Surgical integration of tissue-engineered grafts
Bone grafting is a well-developed surgical technique; osteoinductive biomaterials such as hydroxyapatite have played an important role in bone repair. Development of tissue-engineered bone grafts is likely to play an important role in reconstructive surgery where there is not enough autologous material for a graft. It appears that MSC seeding of a osteoinductive biomaterial may be sufficient for a satisfactory clinical outcome.145
Underlying subchondral bone is required to graft cartilage onto an articular surface. The mosaicplasty technique, which grafts autologous osteochondral material, has limited success but requires a donor site, and may not match the topology of the articular surface. Tissue engineering of osteochondral composites has the potential to overcome these limitations.146
The clinical potential of MSC culture systems will be realized by development of cost-effective and safe processes for large-scale expansion of MSC and derivative tissue types. The development of these therapeutic products has stalled, mainly because flask or pellet cultures employed to study biological processes are not appropriate methods for clinical delivery. The manual passaging of large-volume MSC cultures is labour-intensive and relies on the skill of the lab worker to prevent contamination of cultures. The expansion of MSCs strongly depends on medium supplemented with FCS, a problem which is coming under increasing scrutiny by regulatory authorities, with the risk of transmission of infectious agents via serum. The generation of solid tissues such as cartilage and bone will require technologies for biomimicry of essential tissue elements, microvascular architecture for exchange of metabolites, and regulation of differentiation by cell–cell interactions, extracellular matrix molecules and growth factors.
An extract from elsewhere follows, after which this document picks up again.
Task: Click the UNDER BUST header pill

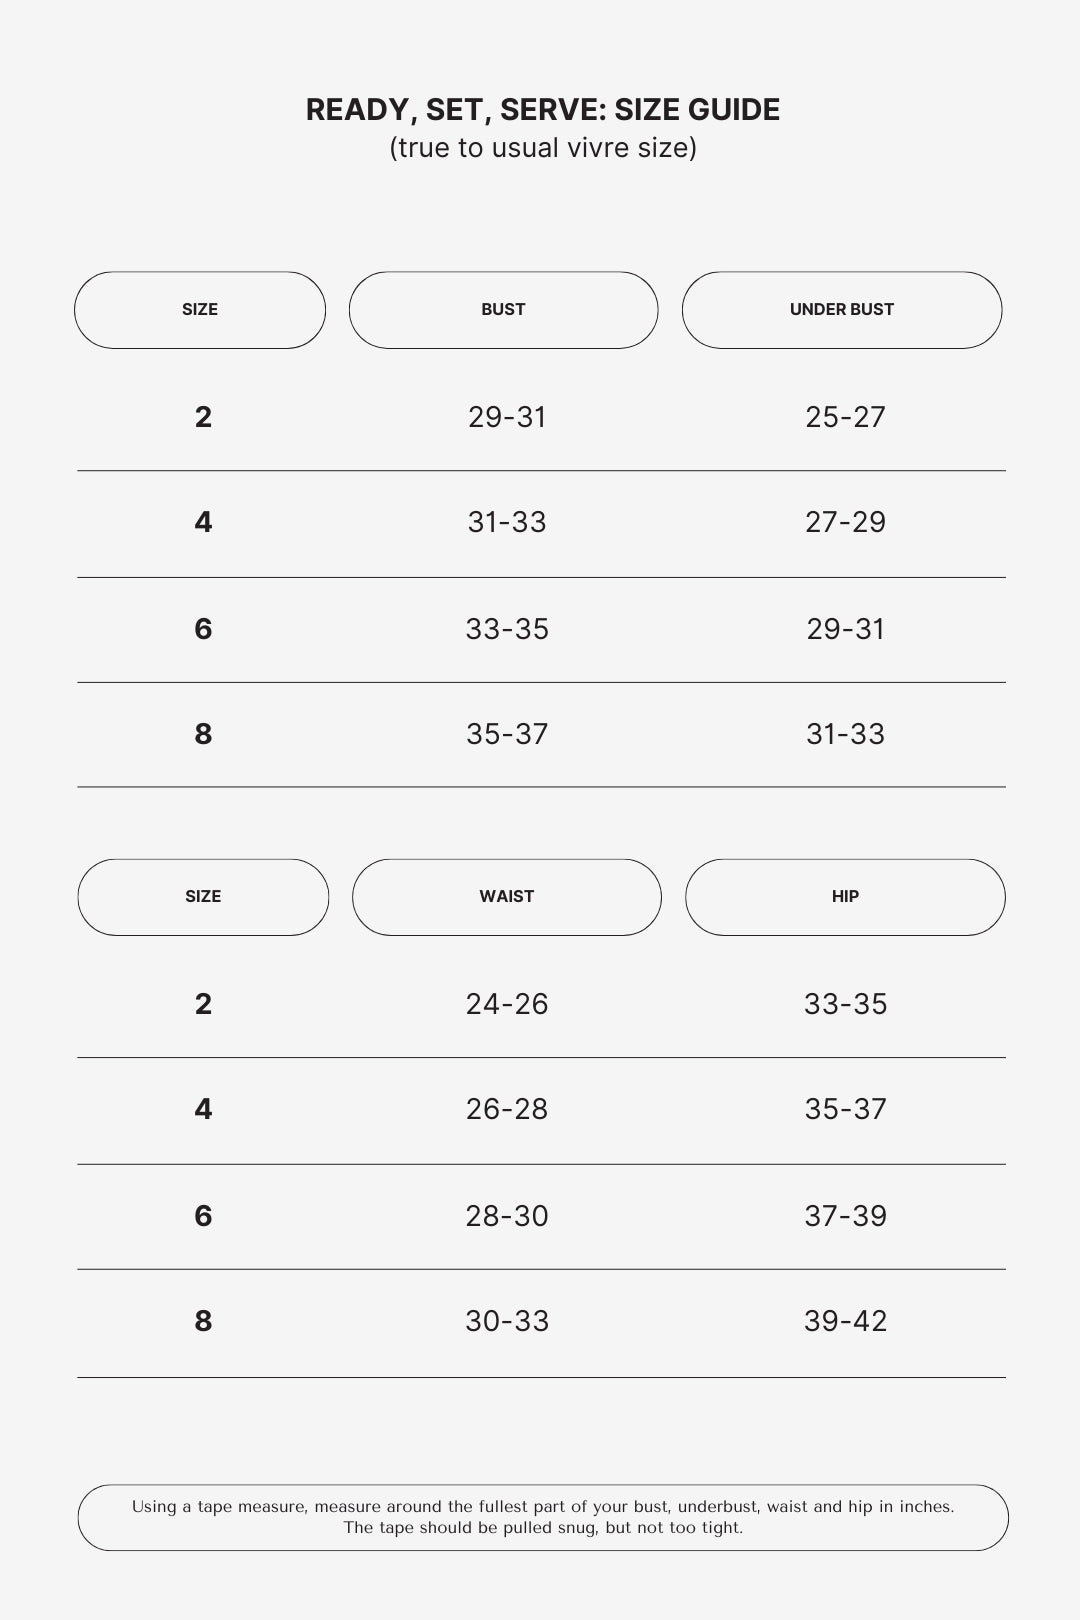Action: (x=841, y=310)
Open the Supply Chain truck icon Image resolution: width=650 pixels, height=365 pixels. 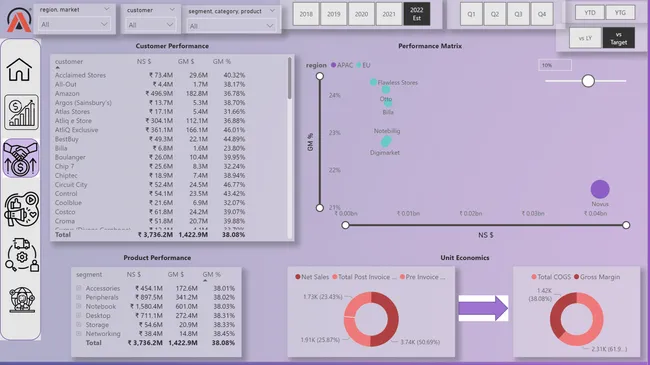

It will be necessary to move away from the tissue culture flask and pipette for clinical process development. Bioreactor technologies offer the promise of transforming laboratory-based techniques into scalable cell and tissue production processes with standards of safety and efficacy similar to those established for pharmaceutical therapeutics. Mixed-vessel reactors improve oxygen transport and create a more homogeneous environment for cell culture. Perfusion systems replace the vascular system and can support high-density cell growth. Selective exchange of gases and metabolites is possible when semi-permeable membranes are combined with perfusion systems. Soft lithography and microfluidic design offer extreme precision to define tissue geometry, leading to the next generation of bioreactor devices for tissue engineering.